With the cyclical stocks suffering, it was up to the defensive outfits to head the FTSE 100 leaderboard. Defence companies BAE Systems, up 2.1 per cent to 339.5p, and Cobham, climbing 2.1 per cent to 212.2p, were top of the index of leading shares. Both, but especially BAE, have struggled to keep up with the surge in stock market climbs over the last few months as investors have preferred to back those in racier industries, and as speculation that budgets will be slashed to plug the gaps in the public spending figures has increased.

Unilever was also a beneficiary of the flight to safety, with its shares closing up 1.5 per cent to 1,645p, while Scottish and Southern Energy, up 0.5per cent to 1,159p, benefited from HSBC's price target of 1,350p, after the analysts began coverage of the group with an "overweight" stance.

Marks & Spencer was also up after Morgan Stanley predicted the retailers share price would jump as high as 380p, after previous suggesting it would stick at £1 less than that level.

The group's stock increased by 1 per cent to 373.5p, despite the ongoing uncertainty over who will replace Sir Stuart Rose of the helm, and perhaps more importantly, when.

The oil and gas groups took the collective pain for the 1 per cent fall in the price of the black stuff, which fell towards $68 a barrel in early trading on fears that oil prices may have run ahead of market fundamentals. A rebound in the recently weak US dollar also helped to push down the oil price.

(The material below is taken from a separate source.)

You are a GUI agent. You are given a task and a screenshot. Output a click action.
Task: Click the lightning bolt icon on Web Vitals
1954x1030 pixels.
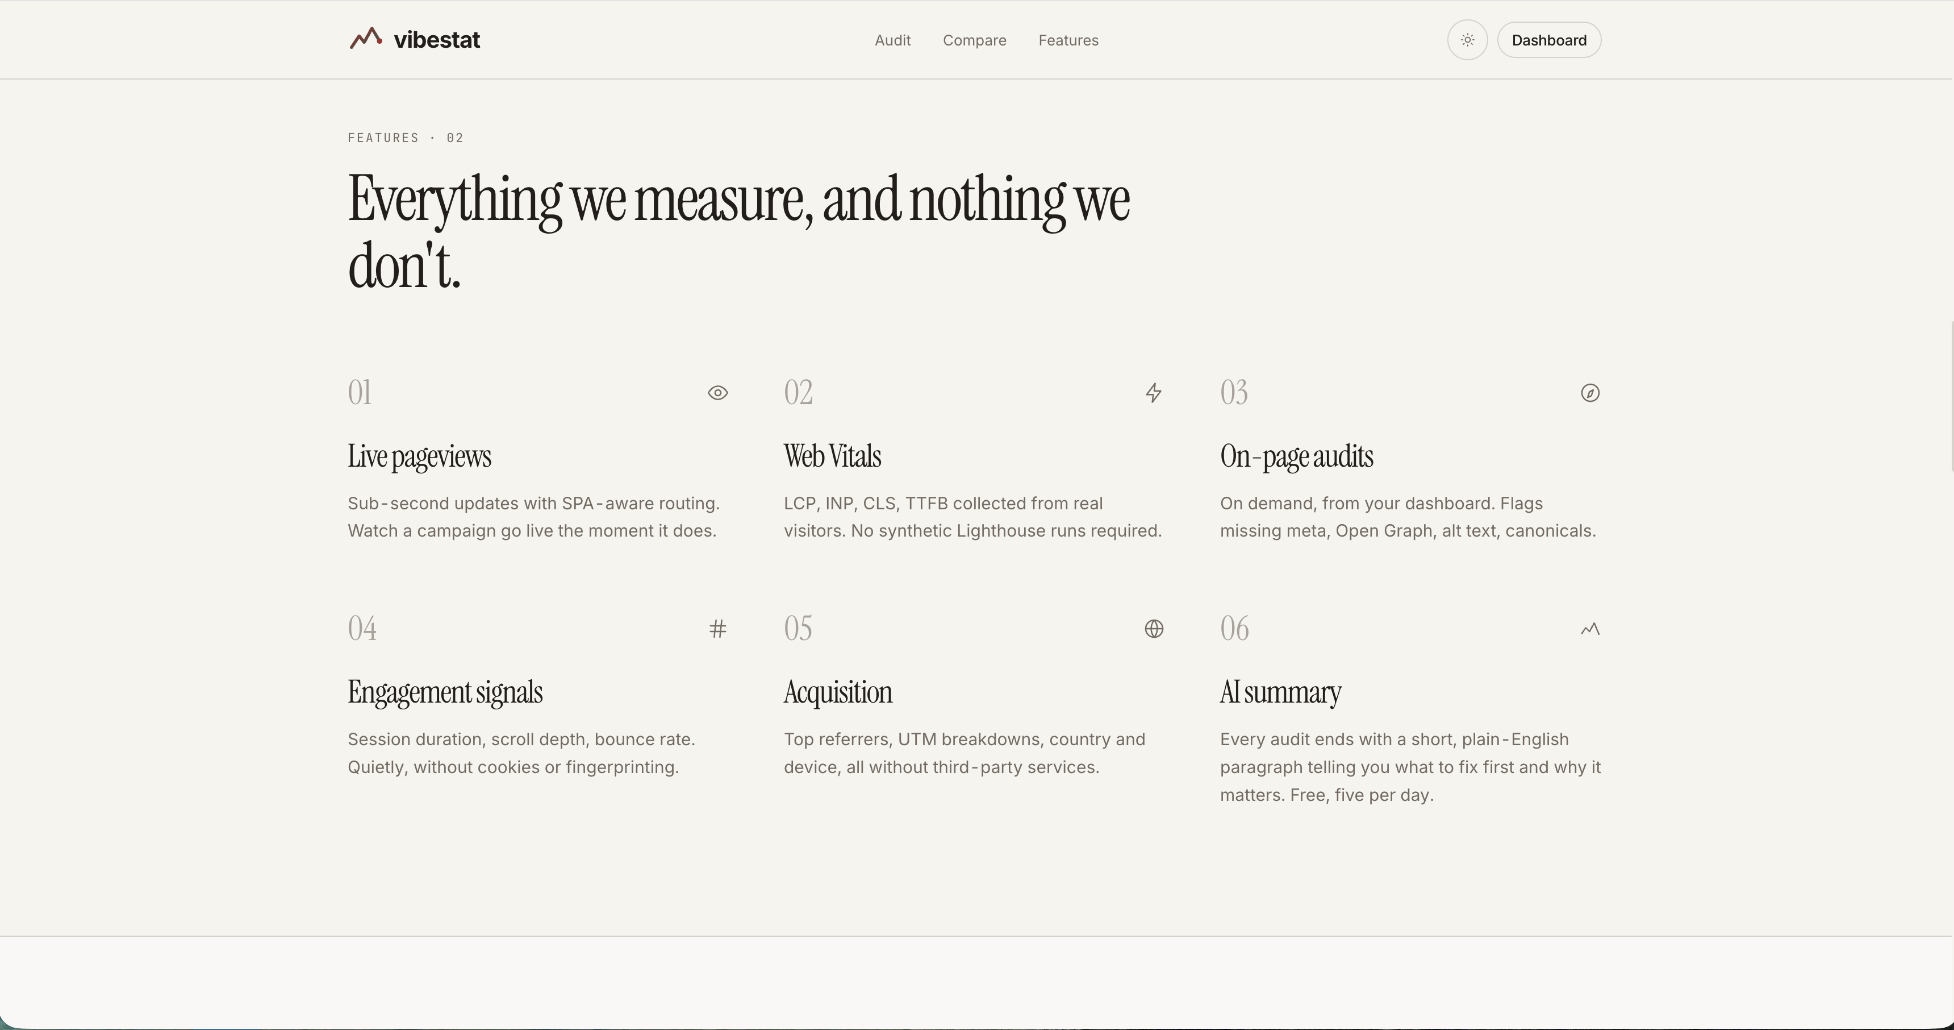1153,393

Cairn Energy fell off by 2.9 per cent to 2,691p, while Tullow Oil dropped 2 per cent to 1074p. The later was also damaged by news of political unrest in Uganda, a rarity as an African state known for its stability, upset investors. Tullow, which has risen 45 per cent in the last six months, mirroring the generally improving oil price, operates three licences in the East African country.

The miners were also in the doldrums. Eurasian Natural Resources Corporation was bottom of the FTSE 100, falling 3.1 per cent to 843.5p. The group, which has been linked to former England cricketer Phil Edmonds' Central Africa Mining and Exploration, down 1.3 per cent to 19p, was off with fellow Kazakh group Kazakhmys, 0.8 per cent to 1,087p, as metal prices slipped.

The equity markets' second division was no less well off as the FTSE 250 dropped 84.8 points to 9,123.13.

Pub group Enterprise Inns, which is due to publish results later this month as competitors have recently indicated a gradual return to health, fell after a high court judge said that tenants at one of its pubs should pay a lower proportion of their pub's shared profits in rent. Enterprise rushed out a statement saying the outcome of the case does not bind the outcome of any other rent review, but this did not stop the stock falling 5.2 per cent to 193.1p.

Most of the FTSE 250 was red in colour, but among the few winners yesterday was James Fisher & Sons, which grew 1.1 per cent to 450p, despite learning on Friday that it is set to fall out of the FTSE 250 at the next reshuffle.

In the small cap world, generics biotechnology group Goldshield jumped 5.3 per cent to 400p after Ajit Patel, the former chief executive, and the owners of Neopharm, an Israeli biotechnology company, said they had joined forces to form a specialist investment company AIT, to pursue a possible bid for Goldshield. Any bid would follow Mr Patel's unsuccessful interest in July. Reports at the time suggested that he was eyeing a 375p-a-share offer.